Panache, I don’t have the expertise, but many people in the low-carb community will call out the “all that protein will hose your kidneys” as a load o’malarkey and not likely to happen unless you have another kidney problem, IIRC. I’m not saying that it is not the case for you, just that it’s one of the anti-Atkins phrases we hear all the time.

A lot of people don’t understand that Atkins is a high-fat, not high-protein diet. (Again, not applying this to you).


Here’s the relevant quote from Gary Taubes in his NY Times article “What if It’s All Been a Big Fat Lie” (

"But it gets even weirder than that. Foods considered more or less deadly under the low-fat dogma turn out to be comparatively benign if you actually look at their fat content. More than two-thirds of the fat in a porterhouse steak, for instance, will definitively improve your cholesterol profile (at least in comparison with the baked potato next to it); it’s true that the remainder will raise your L.D.L., the bad stuff, but it will also boost your H.D.L. The same is true for lard. If you work out the numbers, you come to the surreal conclusion that you can eat lard straight from the can and conceivably reduce your risk of heart disease. "

Yep, same story I would tell. (or…This!)

That’s because it’s supposed to be a high fat diet. Don’t replace the carbohydrates with protein, replace them with fat. The rest of my family has trouble believing that I’ve kept the weight off for all these years by pushing fat. I keep fighting to get my fat grams up.

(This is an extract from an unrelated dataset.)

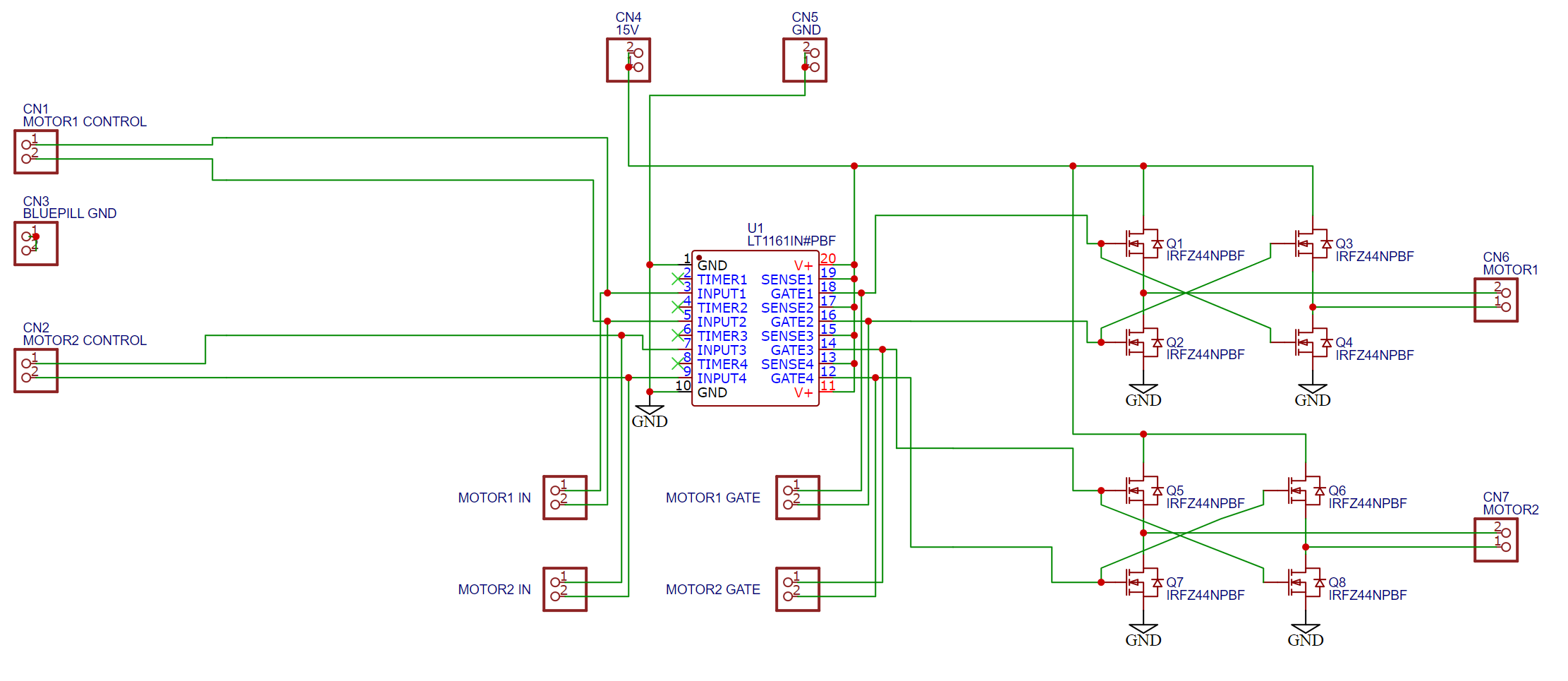Screen dimensions: 1568x681
Task: Click the red pin 20 V+ label
Action: click(827, 259)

Deviled eggs with extra mayo are good for that, and omelettes made with double the yolks.

You guys are blowing my mind. kablooie!

I’ve certainly heard accounts from many people who switch to a diet high in saturated fats and low in carbs that it lowered total cholesterol, LDL, and triglycerides while raising HDL. Fewer people will see an increase in total cholesterol, with an increase in HDL and lowering of LDL. Almost everyone I have ever heard from who tried a diet heavy in animal fat has dramatic improvements in their lipid panel test results.

I ate the SAD for years, than in the past year I started eating more animal fats and less vegetable oils/sugars/starches and had my first lipid panel: low total cholesterol (under 160), low LDL (around 70), low trigs (50), and highish HDL (70s). For the last few months I have been eating loads of saturated fat (70-80% of total daily calories) and no processed sugars or grains, quite low in total carbs, and at last check all my numbers are pretty much unchanged except my HDL was up about 10 points, which I am pleased about.

I am young (24) and have been full-time with this diet for only a few months, so we’ll see what happens as I age.

Besides the seemingly positive lipid panel results my acne is gone with no effort for the first time in a decade, my digestion is normal for the first time I can remember (no more bloating/gas/frequent pooping), I no longer get menstrual cramps and my cycle is more regular and problem-free, no headaches or migraines (another lifelong problem), haven’t gotten any eczema or rashes (usually have persistant problems with this especially in winter), I am no longer freezing all the time with icy hands and feet, and I am sleeping 6 or 7 hours per night (instead of 8-10 with sleepiness during the day). I am thrilled to death about all of this obviously. :slight_smile:

It’s not really that surprising if you reflect on it for a moment.

What happens to a person when they lose weight? Assuming they’re losing excess body fat rather than lean body mass, their bodies are essentially consuming stores of body fat, and human body fat has a composition very similar to lard.

When people undergo significant weight loss, physiologically they’ve essentially “consumed” huge quantities of their own lard. And yet, their cholesterol levels normally improve under such circumstances.

Lard ought to be considered a “health food.”